Un’ idea geniale che esprime e rappresenta tutto il linguaggio isolano, una sorta di “Vefio” del turismo, che si adatta ali tempi dell’elevata tecnologica. Apparentemente banale questa storia racchiude tutto il concetto che nel passato ha rappresentato il turismo per i Procidani, un’invasione a tutto campo del territorio, da sempre considerato dei “Procidani”, un disturbo alla loro privacy e al loro scorrere della vita che, per forza maggiore, imponeva un maggior controllo del territorio e qualche regola da rispettare.
In quei tempi nessuno si sarebbe mai aspettato che le generazioni future non avrebbero più avuto quell’amore per il mare delle pregresse generazioni, non avrebbero mai immaginato che si poteva guadagnare e bene facendo turismo, aprendo le porte a quanti avevano desiderio di venire ad osservare da vicino le bellezze e la storia dell’Isola di Arturo, di quanti, come diceva Elsa Morante , volevano immergersi nelle acque di questo mare. E allora un po’ per caso, un po’ per necessità, un po’ per volontà di quanti non volevano più percorrere la via quasi obbligata del mare, le porte alle attività turistiche si sono aperte e con esse la gioia di vedere Procida frequentata da stranieri che prima passavano veloci diretti ad Ischia, la crescente offerta alberghiera, in molti casi raffinata e al passo con uno standard di livello, la migliore pulizia del territorio e quell’iniziale cambiamento alla accoglienza che era stato l’anello debole per lo sviluppo de turismo.Sempre la stessa dunque, a mio avviso oggi è una bella metafora perché ci ricorda il tempo in cui non si voleva trasformare “l’Isola dei naviganti in un Isola di camerieri”, perché ci rammenta la mancanza di lungimiranza di chi ci ha preceduti, perché ci fa riflettere sui nostri errori e soprattutto sulla incapacità, spesso voluta, di guardare avanti in un’ottica meno personalistica, ci inserisce nella politica di diversificazioni delle potenzialità del territorio, unica ricchezza per le future generazioni e, soprattutto ancora una volta, ci fa capire che dobbiamo preservarla dalla cementificazione selvaggia, da quanto di immondo è stato fatto fino ad adesso e lasciare che chi viene da fuori ad ammirarla e a viverla possa esclamare: Procida è bella perché è “Sempre la stessa”.

— Materiale estratto —
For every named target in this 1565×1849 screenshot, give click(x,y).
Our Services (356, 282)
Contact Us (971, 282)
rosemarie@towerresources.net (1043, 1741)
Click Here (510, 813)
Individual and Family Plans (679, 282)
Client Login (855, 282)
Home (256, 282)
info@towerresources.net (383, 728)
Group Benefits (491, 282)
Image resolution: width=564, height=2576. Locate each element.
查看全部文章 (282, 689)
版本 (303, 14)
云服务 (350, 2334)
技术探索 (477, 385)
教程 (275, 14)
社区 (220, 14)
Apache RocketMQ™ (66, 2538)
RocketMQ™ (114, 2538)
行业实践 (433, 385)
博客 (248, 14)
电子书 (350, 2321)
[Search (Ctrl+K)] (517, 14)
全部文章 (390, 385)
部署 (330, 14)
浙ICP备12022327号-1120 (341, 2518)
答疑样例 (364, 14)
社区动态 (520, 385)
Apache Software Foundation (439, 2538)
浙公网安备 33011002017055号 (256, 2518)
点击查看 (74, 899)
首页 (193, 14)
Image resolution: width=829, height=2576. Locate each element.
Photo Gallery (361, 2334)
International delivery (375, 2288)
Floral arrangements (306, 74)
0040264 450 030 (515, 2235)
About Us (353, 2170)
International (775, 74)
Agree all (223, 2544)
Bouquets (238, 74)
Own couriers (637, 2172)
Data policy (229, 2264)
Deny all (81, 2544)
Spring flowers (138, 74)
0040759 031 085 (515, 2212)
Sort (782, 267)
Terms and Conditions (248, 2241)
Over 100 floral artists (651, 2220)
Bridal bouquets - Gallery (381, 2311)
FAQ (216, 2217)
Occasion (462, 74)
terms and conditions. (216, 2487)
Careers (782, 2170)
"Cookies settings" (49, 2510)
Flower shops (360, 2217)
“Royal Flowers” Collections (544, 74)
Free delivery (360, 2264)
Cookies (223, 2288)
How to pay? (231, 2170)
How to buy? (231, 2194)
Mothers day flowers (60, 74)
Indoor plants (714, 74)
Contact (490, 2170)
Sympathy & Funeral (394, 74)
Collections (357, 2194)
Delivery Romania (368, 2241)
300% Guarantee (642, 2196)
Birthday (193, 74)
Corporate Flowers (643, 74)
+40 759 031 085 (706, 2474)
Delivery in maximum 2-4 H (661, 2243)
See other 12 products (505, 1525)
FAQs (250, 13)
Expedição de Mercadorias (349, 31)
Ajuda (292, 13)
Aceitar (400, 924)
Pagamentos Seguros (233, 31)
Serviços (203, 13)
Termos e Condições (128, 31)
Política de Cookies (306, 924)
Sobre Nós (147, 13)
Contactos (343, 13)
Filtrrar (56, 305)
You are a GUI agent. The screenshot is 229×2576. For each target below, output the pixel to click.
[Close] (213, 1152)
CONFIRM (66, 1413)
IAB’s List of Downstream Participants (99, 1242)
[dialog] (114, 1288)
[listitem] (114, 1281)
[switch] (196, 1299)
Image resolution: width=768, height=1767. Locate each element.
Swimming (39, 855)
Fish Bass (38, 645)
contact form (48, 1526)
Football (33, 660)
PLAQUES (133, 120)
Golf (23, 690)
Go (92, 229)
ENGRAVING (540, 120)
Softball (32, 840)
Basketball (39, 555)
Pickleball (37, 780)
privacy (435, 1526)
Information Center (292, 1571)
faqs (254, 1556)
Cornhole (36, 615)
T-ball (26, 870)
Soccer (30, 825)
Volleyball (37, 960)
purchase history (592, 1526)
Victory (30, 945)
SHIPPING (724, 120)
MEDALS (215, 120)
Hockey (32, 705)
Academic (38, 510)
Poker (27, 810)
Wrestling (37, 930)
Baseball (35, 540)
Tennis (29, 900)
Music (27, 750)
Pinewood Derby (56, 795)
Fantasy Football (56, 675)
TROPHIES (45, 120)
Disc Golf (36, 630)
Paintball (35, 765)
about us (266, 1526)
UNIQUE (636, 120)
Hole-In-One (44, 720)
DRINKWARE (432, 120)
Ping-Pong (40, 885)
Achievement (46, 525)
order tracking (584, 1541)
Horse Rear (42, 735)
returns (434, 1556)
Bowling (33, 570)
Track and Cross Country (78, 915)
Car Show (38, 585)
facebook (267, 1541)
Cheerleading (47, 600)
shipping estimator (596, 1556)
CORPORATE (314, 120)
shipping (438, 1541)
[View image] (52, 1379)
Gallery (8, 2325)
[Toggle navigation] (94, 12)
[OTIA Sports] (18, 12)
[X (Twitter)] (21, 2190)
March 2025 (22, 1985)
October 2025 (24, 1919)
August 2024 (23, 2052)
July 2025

— Problema da risolvere —
Riassumi in due frasi il testo sul turismo a Procida.

— Risultato —
In passato i Procidani vedevano il turismo come un'invasione del territorio e un disturbo alla loro vita, e nessuno immaginava che si potesse guadagnare bene con il turismo. Poi, un po' per caso e un po' per necessità, si sono aperte le porte alle attività turistiche, con più stranieri, una crescente offerta alberghiera e una migliore pulizia del territorio, e oggi "Sempre la stessa" è una metafora che richiama la mancanza di lungimiranza del passato e il dovere di preservare l'isola dalla cementificazione selvaggia.